ABOUT THIS TASK
Only the lines from the start of the entries up to and including the line with "The image size is (2576, 1377)." should be written out, exactly as they stand.

Stored records:
Start of Block

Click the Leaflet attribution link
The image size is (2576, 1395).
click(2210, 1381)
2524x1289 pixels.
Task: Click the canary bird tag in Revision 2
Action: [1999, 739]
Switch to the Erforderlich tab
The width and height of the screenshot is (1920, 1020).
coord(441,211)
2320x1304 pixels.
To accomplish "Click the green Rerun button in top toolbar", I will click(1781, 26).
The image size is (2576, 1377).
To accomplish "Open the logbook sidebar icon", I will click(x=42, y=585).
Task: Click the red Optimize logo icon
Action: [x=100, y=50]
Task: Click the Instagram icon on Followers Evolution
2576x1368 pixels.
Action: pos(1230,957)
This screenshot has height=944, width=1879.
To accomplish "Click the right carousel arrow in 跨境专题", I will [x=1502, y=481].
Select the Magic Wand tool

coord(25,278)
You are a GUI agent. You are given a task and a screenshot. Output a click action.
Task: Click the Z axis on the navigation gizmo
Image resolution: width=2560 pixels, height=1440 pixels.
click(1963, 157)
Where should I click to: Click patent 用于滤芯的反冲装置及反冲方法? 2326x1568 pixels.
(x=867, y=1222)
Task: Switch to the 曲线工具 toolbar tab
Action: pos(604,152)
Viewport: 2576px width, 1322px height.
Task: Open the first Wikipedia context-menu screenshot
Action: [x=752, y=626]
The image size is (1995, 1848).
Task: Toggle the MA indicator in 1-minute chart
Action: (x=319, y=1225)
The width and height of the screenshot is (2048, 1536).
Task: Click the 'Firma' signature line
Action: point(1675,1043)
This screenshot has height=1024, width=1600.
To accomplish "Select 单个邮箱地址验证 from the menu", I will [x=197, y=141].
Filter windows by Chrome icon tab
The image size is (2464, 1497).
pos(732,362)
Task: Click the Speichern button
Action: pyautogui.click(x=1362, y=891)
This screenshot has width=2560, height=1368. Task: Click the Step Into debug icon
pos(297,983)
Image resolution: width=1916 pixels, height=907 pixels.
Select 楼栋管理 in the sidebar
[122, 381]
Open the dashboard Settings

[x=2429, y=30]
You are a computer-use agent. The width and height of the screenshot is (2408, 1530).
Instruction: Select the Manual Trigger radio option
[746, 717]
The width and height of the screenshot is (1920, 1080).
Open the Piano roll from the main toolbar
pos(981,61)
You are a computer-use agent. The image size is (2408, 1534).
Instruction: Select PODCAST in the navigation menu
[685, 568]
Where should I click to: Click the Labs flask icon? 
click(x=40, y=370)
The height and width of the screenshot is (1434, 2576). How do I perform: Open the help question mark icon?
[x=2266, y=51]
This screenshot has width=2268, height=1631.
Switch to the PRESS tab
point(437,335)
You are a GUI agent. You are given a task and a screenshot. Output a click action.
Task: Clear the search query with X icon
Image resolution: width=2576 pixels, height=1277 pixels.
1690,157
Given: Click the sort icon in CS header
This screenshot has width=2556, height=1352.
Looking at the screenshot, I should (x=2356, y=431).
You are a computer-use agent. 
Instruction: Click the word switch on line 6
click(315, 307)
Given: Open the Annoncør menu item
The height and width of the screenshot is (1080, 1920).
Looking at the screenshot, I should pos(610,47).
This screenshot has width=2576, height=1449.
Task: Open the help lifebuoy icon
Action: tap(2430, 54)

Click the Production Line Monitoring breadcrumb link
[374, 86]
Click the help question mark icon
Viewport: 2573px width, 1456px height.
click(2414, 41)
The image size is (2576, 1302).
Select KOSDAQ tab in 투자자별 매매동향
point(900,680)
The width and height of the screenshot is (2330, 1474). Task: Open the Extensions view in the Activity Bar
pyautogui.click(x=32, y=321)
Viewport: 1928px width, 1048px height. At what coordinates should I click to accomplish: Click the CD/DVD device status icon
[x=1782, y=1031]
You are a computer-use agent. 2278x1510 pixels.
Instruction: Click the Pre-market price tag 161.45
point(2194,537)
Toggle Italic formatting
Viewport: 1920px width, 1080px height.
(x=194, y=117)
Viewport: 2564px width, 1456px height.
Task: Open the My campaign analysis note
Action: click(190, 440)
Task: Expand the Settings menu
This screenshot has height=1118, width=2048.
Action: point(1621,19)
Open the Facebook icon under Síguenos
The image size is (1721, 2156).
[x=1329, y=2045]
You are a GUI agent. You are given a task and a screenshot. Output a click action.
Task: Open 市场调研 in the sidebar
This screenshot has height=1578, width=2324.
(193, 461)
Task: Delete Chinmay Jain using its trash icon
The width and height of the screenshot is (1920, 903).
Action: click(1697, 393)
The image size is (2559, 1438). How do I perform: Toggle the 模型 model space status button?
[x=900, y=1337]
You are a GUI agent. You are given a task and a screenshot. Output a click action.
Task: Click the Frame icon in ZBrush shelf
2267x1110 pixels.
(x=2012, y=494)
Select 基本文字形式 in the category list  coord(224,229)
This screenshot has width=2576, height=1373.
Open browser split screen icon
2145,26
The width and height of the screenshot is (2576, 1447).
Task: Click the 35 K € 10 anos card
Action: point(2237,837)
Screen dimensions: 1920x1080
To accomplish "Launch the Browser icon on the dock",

End of Block

SOLUTION FOR THIS TASK
Click the Leaflet attribution link
The image size is (2576, 1395).
click(2210, 1381)
2524x1289 pixels.
Task: Click the canary bird tag in Revision 2
Action: [1999, 739]
Switch to the Erforderlich tab
The width and height of the screenshot is (1920, 1020).
coord(441,211)
2320x1304 pixels.
To accomplish "Click the green Rerun button in top toolbar", I will click(1781, 26).
The image size is (2576, 1377).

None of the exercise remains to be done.